Taking the first bite of a Tlacoyo is an unbeatable experience. The flavors of blue or white corn are combined with the requirements, the fava beans, the black beans, the alverjón (a type of pea) – and, in some regions, even pork frizzy – is an experience that you cannot miss. When stocked with nopales and cheese, it is pure happiness. This humble dish without frills is comforting and a must for everyone.

Children of Tlacoyo

Who you ask, sopes, gorditas and huaraches are considered to be descendants of Tlacoyos. Some argue that the Gorditas have their own independent history, that Sopes is just as old as the Tlacoyos and that the Huaraches were a more recent happy culinary accident. In the next articles, we will explore the stories of these three dishes.

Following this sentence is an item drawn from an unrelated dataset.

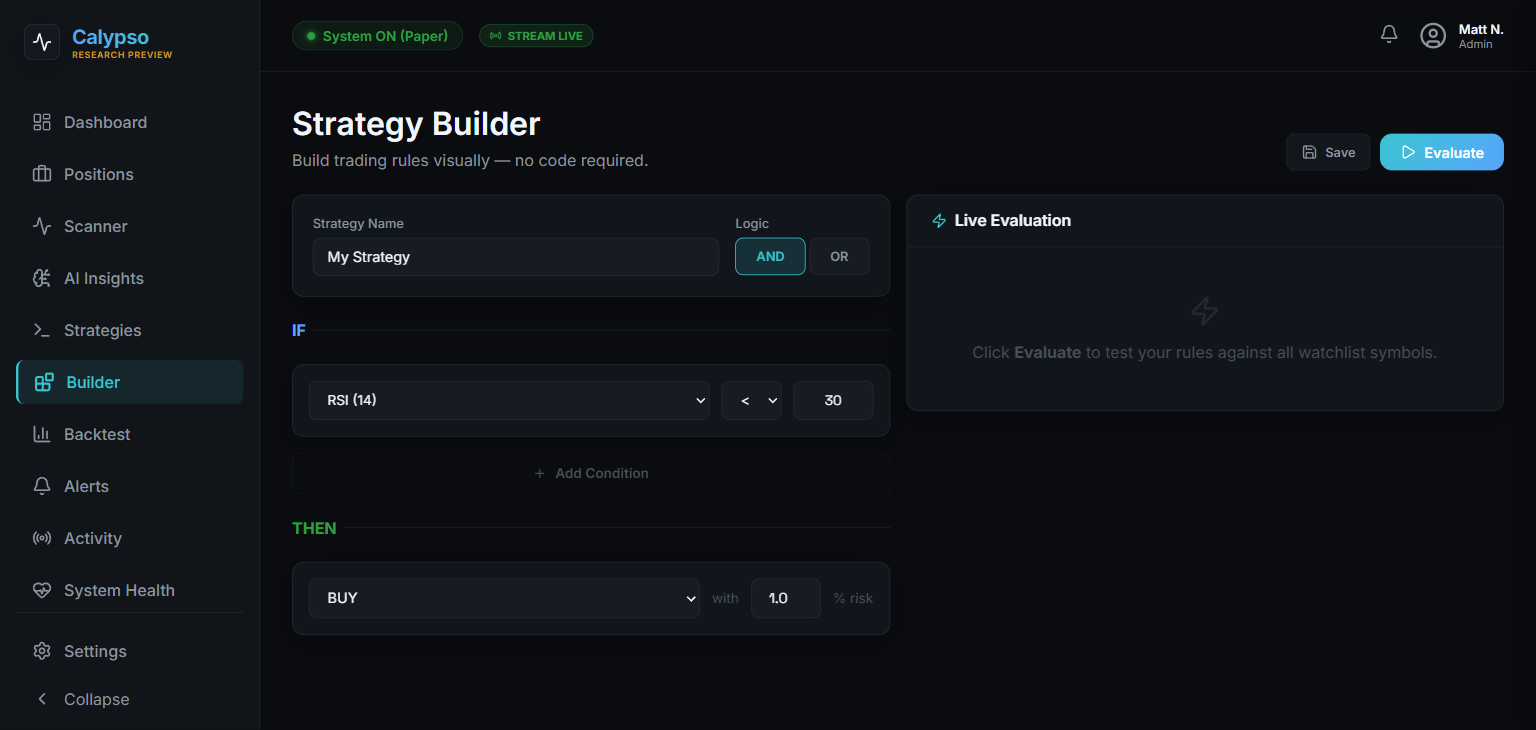Open the comparison operator dropdown
Viewport: 1536px width, 730px height.
point(751,399)

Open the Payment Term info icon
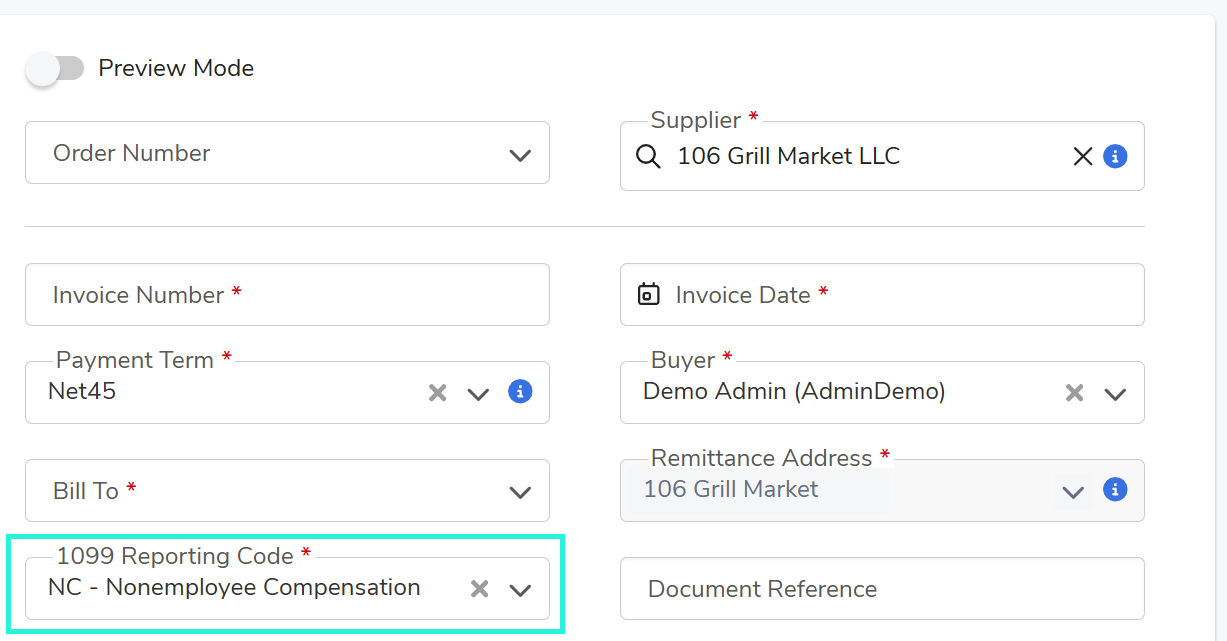tap(520, 392)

A tlacoyo stopped with meat and vegetables in thin slices, sitting on a naked white plate
Making your own Tlacoyos dough is a fairly simple process involving nixtamalized corn flour, hot water and salt. (Unilever)

Make your own tlacoyos

Here is a recipe for when the desire strikes, but there is no tlacoyo nearby.

Ingredients

2 cups of nixtamalized corn flour (Masa Harina)

About 1¼ cup of hot water

¼ teaspoon of salt

¾ Cup of fried beans, requirements or fava fried beans

½ Finely chopped white onion cup

½ cup of crumbled fresh cheese

Green or red salsa, to taste

A plastic sheet to shape Tlacoyos (optional)

Instructions

  1. Mix the corn flour with salt, then gradually add hot water until you reach a soft and flexible paste. Cover the dough with a damp cloth and let stand for 5 minutes to make sure it hydrates properly.
  2. Divide the dough into six equal portions and each run into a ball. If you wish, place each ball between two plastic sheets to avoid sticking.
  3. Using your hands, flatten each ball in a disc about 1 cm thick, leaving the center slightly thinner. If you have a press in tortilla, you can use it to flatten the dough.
  4. Place 1 to 1½ tablespoon of filling (such as beans or sharksón) in the center of each disc. Visualize the Tlacoyo divided into three sections, then fold the external thirds on the garnish. Seal the tips and press to shape the Tlacoyo in an oval.
  5. Heat a Comal or a heating plate over medium heat and cook the Tlacoyos for 2 to 3 minutes on each side. They are made when the Masa changes color and seems firm and cooked.
  6. Serve hot, garnished with chopped onion, crumbled cheese and taste salsa.

Amigos, have you tried the Tlacoyos, friends? Don’t you think they wear an old, delicious and humble flavor with each bite? What is your favorite filling? I will be there, will look forward to your comments.

María Meléndez is a food blogger from Mexico City and an influencer.